BASS: Batched Attention-optimized Speculative Sampling

Haifeng Qian,Sujan Kumar Gonugondla,Sungsoo Ha,Mingyue Shang,Sanjay Krishna Gouda,Ramesh Nallapati,Sudipta Sengupta,Xiaofei Ma,Anoop Deoras
2024-06-27
Abstract:Speculative decoding has emerged as a powerful method to improve latency and throughput in hosting large language models. However, most existing implementations focus on generating a single sequence. Real-world generative AI applications often require multiple responses and how to perform speculative decoding in a batched setting while preserving its latency benefits poses non-trivial challenges. This paper describes a system of batched speculative decoding that sets a new state of the art in multi-sequence generation latency and that demonstrates superior GPU utilization as well as quality of generations within a time budget. For example, for a 7.8B-size model on a single A100 GPU and with a batch size of 8, each sequence is generated at an average speed of 5.8ms per token, the overall throughput being 1.1K tokens per second.
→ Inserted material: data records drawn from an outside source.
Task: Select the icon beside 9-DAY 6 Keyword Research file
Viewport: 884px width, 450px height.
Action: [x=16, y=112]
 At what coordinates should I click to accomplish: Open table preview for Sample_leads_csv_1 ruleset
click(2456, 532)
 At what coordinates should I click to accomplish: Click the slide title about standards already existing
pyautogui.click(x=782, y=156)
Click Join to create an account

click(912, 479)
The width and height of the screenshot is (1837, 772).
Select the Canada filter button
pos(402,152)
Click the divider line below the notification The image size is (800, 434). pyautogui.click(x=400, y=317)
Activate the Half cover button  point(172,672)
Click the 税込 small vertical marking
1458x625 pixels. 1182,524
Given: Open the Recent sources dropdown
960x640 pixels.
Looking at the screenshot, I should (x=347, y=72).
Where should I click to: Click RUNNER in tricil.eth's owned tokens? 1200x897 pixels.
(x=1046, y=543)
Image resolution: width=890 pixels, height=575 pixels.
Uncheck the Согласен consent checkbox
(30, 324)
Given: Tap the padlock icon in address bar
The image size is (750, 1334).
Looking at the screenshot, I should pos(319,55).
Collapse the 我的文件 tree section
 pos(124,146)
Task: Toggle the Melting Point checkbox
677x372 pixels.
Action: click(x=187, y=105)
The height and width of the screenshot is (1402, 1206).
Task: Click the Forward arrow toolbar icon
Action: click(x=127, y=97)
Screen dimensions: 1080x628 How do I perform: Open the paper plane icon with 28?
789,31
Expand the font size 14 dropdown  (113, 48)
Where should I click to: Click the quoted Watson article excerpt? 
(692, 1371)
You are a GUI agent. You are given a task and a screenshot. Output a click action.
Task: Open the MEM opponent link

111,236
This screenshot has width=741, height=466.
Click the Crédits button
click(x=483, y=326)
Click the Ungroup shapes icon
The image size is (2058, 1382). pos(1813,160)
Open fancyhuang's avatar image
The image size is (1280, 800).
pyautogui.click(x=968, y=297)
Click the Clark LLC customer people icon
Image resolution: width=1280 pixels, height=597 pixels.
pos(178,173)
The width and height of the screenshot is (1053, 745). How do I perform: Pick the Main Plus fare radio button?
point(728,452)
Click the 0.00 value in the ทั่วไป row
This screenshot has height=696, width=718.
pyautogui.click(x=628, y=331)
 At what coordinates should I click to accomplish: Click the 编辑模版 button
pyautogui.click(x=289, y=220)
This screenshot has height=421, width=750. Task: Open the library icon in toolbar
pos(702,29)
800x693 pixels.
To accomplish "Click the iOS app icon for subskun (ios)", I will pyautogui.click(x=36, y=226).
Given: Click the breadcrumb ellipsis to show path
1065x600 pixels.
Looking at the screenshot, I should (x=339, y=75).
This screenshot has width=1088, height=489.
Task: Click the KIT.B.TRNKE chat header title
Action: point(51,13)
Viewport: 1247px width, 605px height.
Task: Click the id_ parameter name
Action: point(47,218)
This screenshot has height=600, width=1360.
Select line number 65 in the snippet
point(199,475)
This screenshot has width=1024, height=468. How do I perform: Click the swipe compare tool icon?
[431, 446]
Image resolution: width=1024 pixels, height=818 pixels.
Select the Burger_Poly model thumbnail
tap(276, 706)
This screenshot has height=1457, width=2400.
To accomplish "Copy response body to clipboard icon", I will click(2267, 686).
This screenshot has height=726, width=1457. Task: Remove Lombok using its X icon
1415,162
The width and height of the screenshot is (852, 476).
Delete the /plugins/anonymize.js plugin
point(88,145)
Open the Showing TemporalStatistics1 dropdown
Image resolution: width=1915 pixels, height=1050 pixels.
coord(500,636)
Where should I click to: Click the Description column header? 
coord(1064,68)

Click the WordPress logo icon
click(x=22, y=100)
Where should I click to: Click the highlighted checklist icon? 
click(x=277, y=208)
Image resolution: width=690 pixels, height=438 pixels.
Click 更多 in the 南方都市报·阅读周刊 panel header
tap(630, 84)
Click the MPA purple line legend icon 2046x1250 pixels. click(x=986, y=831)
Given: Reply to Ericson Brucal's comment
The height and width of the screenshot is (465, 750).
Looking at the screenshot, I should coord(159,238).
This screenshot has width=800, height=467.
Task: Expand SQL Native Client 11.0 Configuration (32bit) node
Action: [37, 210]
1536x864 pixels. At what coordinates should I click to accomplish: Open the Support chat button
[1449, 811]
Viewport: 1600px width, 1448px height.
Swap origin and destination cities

These results represent state-of-the-art latency and a 2.15X speed-up over optimized regular decoding. Within a time budget that regular decoding does not finish, our system is able to generate sequences with HumanEval Pass@First of 43% and Pass@All of 61%, far exceeding what's feasible with single-sequence speculative decoding. Our peak GPU utilization during decoding reaches as high as 15.8%, more than 3X the highest of that of regular decoding and around 10X of single-sequence speculative decoding.
Machine Learning,Computation and Language
What problem does this paper attempt to address?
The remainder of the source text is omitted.